The Match and the Tinder: Reflections on Wounds, Triggers, and Healing
We have all been there. Something small happens: a word, a look, a moment of feeling ignored, and suddenly we are overwhelmed. Our heart races. We say things we don't mean. We shut down or lash out or disappear.
And afterwards we wonder: why did I react so strongly to something so small?
I have been asking this question for many years. In my own life and in my work with clients. And the answer I keep coming back to is this: the trigger is not the real story. It is just the match. The fire was already waiting inside, built up over years of moments where something we needed was not there.
This is what I want to talk about. Where that fire comes from. How we learn to live around it. And what it takes, slowly, honestly, with real support, to begin to change our relationship with it.
We don't arrive in adulthood as blank slates. We arrive shaped by our early experiences. By whether the people around us were safe and consistent. By whether our needs were met with warmth or dismissed or ignored. By whether closeness felt like something good or something to be careful around.
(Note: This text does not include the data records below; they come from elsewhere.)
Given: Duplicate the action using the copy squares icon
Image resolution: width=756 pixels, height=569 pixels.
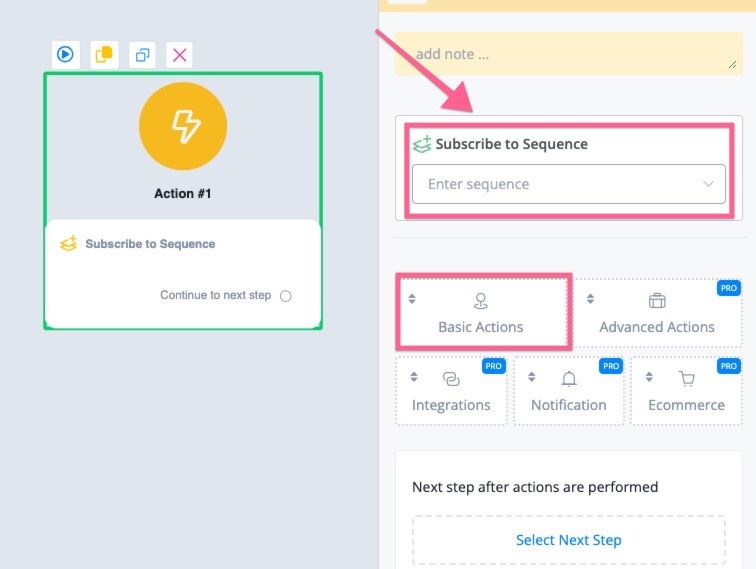Looking at the screenshot, I should click(x=142, y=55).
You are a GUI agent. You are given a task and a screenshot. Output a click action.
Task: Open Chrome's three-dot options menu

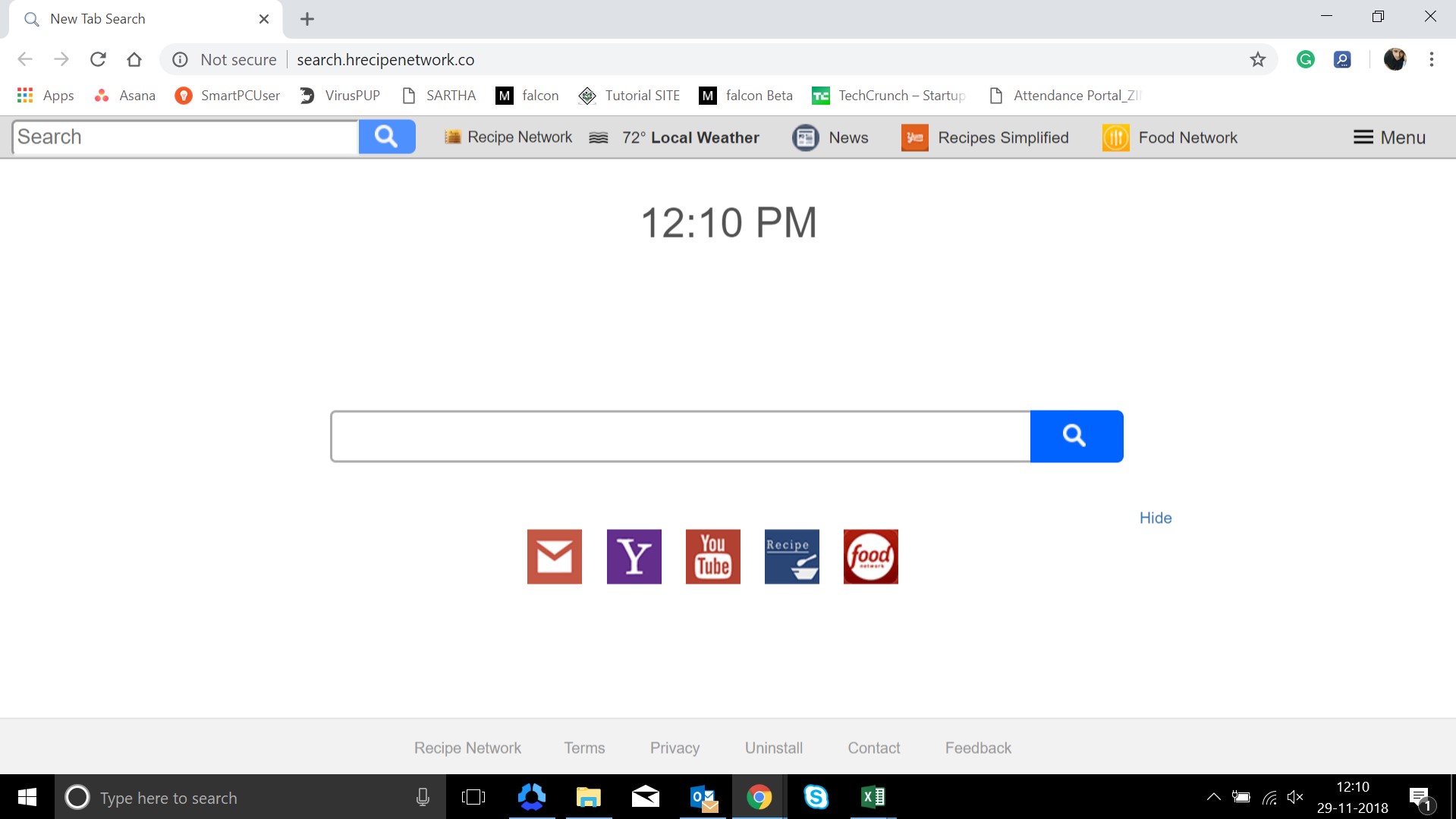pos(1432,59)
When things were good enough, we learned something important in our bodies: I can trust people. I can show what I need. I am worth caring for.
But for many of us, the story was more complicated. Maybe the care was there sometimes and gone other times. Maybe closeness came with a cost. Maybe we learned early that showing vulnerability was risky. Maybe there was real pain or loss or neglect.
When these things happen, especially when we are young, something inside us starts to dry out. Like wood left without water. We don't always notice it happening. But over time, the absence of what we needed leaves something behind. A kind of accumulated dryness, a readiness to catch fire when conditions are right.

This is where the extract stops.